5/12/2006
MORNING-AFTER FEEDBACK ABOUT ROUND 4 OF ADRIAMYCIN/CYTOXAN
I might have mentioned that I would be taking an anti-anxiety pill this time to help me quell nausea by stressing less over chemo. It worked nicely.
Actually, I received a prescription for the pills and I was given the drug in IV form early into the infusion process yesterday. It made me a little sleepy and nicely relaxed. I wasn’t in any shape to drive, but I didn’t lose too much motor coordination.
I left the cancer center feeling less yicky than the three times before. I ate a reasonable amount of food for supper instead of next to nothing. I needed the anti-nausea drug later but I’m taking a different anti-nausea medication for the first three days after chemo and this new drug seems to get along better with my body. I get sleepy but not as “dead to the world” tired as before. I woke up this morning with a knot in my belly that threatened to turn into vomiting if I didn’t take it easy, but I took it easy and the knot subsided. The old medication didn’t work this well so I’m extremely grateful that I took a chance and switched.
If, like last time, I still have nausea even after taking the “good” anti-nausea drug Zofran, I can take this new drug along with the Zofran. I’ll risk a little sleepiness but the combination should get quell the nausea.
If I still feel sick even after taking the new drug, I can combine it with the anti-anxiety drug. As long as I don’t drive this should be fine.
Not driving is not an option today. I’m taking Kelric to the doctor this afternoon for his two-month checkup. My mom is staying with us to help during the “after chemo” days and she’ll be with me to help with the doctor visit. Later in the day I’ll go to the cancer center for the Neulasta shot and the genetic test blood draw (grrrrrr).
I’m just amazed at how much better I feel at the moment than I felt this same time after the third treatment.

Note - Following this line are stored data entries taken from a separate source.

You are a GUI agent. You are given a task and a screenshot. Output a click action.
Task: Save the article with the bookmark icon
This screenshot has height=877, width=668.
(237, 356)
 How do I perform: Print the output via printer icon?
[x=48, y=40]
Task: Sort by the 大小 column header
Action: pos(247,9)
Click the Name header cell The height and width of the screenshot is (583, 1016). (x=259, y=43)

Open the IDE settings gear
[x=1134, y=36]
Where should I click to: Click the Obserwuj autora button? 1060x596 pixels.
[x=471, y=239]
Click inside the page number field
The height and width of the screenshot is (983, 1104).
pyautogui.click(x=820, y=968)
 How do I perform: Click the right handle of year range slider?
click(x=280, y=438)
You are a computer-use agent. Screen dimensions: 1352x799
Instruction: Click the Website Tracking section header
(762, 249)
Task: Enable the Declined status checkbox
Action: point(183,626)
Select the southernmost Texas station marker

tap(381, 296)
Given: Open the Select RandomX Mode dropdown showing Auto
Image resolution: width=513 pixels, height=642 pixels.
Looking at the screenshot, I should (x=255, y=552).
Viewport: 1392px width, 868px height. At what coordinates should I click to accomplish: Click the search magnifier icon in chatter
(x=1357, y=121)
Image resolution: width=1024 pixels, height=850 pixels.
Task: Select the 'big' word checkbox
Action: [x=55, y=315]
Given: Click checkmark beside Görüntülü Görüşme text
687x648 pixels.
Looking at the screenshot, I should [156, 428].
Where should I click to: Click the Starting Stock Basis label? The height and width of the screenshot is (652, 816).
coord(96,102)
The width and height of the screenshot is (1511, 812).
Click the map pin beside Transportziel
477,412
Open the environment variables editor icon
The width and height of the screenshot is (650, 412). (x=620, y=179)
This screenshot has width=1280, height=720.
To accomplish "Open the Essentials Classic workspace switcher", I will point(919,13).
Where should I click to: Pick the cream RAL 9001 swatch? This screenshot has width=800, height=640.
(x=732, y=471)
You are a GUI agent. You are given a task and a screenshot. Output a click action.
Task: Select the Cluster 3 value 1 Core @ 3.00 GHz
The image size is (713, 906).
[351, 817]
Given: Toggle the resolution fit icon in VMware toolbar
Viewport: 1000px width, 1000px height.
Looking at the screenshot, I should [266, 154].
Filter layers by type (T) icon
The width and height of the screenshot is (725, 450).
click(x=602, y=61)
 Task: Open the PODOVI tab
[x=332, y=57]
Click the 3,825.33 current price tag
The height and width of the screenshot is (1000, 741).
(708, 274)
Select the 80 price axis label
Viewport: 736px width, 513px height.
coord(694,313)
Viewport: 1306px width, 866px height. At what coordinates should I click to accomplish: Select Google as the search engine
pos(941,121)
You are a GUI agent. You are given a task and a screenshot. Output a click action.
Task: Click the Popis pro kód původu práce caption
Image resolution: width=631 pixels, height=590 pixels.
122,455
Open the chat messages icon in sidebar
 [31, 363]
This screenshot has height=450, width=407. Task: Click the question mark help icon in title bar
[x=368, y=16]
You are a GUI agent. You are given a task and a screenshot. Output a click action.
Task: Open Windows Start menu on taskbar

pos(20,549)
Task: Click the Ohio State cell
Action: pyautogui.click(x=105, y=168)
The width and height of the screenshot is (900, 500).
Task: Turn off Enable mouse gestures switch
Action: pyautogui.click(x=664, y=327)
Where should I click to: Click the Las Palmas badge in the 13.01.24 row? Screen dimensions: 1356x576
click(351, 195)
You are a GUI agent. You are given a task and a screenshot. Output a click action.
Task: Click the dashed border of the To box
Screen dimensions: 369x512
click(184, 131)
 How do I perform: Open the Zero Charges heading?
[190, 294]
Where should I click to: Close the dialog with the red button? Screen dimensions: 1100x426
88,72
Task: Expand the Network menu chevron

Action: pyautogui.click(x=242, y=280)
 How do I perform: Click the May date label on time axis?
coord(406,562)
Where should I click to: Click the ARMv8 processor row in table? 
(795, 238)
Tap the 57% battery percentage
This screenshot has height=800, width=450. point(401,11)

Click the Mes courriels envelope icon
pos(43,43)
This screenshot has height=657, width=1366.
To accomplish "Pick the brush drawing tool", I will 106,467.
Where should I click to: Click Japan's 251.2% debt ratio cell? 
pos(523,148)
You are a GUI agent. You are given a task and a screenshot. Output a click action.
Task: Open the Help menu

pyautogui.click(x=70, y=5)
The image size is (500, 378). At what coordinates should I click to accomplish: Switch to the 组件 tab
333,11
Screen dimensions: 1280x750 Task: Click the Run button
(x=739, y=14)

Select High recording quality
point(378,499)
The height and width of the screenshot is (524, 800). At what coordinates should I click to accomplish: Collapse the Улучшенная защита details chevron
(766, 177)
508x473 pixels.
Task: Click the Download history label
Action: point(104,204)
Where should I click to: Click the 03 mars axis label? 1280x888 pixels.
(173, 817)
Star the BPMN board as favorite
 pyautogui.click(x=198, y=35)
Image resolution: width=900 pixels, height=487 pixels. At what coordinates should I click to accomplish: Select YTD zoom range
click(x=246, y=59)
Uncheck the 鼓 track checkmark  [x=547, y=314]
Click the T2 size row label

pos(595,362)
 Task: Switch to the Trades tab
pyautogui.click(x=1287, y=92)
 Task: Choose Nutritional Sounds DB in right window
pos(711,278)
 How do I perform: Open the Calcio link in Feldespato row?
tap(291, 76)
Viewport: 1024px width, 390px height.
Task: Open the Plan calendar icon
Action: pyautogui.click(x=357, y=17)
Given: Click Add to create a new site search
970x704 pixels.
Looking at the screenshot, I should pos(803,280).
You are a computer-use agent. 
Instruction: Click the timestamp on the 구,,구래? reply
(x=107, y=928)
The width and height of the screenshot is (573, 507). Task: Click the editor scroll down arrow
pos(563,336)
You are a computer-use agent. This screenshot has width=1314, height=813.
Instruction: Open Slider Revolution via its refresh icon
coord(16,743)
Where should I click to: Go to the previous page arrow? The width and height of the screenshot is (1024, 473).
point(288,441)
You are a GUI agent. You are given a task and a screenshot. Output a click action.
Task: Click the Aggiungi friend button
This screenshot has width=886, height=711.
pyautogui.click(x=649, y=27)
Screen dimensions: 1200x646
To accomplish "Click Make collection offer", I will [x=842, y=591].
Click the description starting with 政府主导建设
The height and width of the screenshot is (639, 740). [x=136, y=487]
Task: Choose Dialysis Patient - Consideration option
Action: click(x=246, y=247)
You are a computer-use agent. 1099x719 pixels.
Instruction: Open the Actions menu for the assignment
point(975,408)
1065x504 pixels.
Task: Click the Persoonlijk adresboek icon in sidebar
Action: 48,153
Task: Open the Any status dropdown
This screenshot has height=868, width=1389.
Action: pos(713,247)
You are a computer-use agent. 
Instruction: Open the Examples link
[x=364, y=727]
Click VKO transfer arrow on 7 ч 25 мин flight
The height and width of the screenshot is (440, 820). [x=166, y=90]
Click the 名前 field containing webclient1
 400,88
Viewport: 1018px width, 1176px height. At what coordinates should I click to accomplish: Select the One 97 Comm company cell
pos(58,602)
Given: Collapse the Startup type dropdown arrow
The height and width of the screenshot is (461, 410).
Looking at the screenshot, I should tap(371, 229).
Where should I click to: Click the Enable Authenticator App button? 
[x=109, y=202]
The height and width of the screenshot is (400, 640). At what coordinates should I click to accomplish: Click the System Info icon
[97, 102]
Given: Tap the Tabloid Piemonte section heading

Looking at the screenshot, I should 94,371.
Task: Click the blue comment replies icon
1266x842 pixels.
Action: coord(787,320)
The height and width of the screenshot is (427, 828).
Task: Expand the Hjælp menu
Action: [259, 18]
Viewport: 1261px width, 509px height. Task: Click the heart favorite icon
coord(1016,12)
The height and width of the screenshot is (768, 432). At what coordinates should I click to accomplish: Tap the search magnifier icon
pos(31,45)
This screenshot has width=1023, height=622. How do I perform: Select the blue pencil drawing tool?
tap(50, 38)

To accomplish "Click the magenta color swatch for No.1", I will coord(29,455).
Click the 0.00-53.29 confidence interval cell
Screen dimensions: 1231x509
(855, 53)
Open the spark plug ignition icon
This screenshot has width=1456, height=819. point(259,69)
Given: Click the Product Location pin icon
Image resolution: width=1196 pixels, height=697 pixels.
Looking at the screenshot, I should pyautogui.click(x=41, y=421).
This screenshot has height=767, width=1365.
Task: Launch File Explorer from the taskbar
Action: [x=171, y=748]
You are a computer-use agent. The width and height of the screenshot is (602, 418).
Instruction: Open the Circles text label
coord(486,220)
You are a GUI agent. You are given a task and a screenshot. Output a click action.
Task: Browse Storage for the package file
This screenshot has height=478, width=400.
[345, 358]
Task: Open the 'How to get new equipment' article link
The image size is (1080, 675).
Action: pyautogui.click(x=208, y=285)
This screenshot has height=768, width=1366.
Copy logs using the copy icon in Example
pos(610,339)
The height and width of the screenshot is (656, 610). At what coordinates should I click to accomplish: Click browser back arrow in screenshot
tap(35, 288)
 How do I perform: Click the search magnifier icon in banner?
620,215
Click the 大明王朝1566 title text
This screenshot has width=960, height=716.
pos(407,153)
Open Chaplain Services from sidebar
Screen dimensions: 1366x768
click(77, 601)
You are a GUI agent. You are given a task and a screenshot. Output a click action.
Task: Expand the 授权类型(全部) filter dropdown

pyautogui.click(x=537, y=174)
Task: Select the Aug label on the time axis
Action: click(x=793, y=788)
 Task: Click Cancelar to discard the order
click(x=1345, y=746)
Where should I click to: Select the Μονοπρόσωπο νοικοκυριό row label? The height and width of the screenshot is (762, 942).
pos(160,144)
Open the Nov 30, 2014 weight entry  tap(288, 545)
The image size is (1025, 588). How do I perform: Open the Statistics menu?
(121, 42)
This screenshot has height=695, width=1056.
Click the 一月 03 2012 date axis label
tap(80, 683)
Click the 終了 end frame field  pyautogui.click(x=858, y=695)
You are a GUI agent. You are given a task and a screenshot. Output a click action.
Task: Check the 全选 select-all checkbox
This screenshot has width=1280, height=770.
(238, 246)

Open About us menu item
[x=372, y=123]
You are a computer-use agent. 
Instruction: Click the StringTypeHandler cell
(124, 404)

My oncologist yesterday told us that several of his patients have reported less trouble with nausea with the Taxol drug. That’s what I’ll switch to for the fifth through eight chemotherapy treatments. Less is more.
BALDNESS AND HAIR
I’ve gotten used to having no hair. Sometimes I’ll drive around with nothing on my head. Sometimes I’ll take my cap off in the gym because I’m getting hot. Nobody points or laughs. Nobody comes up and asks why I’m bald. My eyebrows and eyelashes have thinned out, but so far they still exist. I don’t have to shave under my arms anymore and shaving my legs is necessary only occasionally. I still have hair on my arms which surprises me.
My head gets cold easily so I only go uncovered when I’m warm. I’ve figured out that wearing my little scarf cap along with my sleeping cap works to keep the sleeping cap on my head while providing extra warmth for my neck as the scarf tails hang down. Guy told me he thinks the combination looks like a Russian babooshka. He thought a babooshka meant a little bonnet like a grandmother would wear. I’ve looked it up on Google and found it means “grandmother” in Russian. Oddly enough, the word seems to have a double life as a slang for “sweetheart” or something like that. Whenever I put on my scarf plus sleeping cap at night I hear “Babooshka” by Kate Bush running through my head. “All yours, Babooshka, Babooshka, Babooshka, ya-ya.”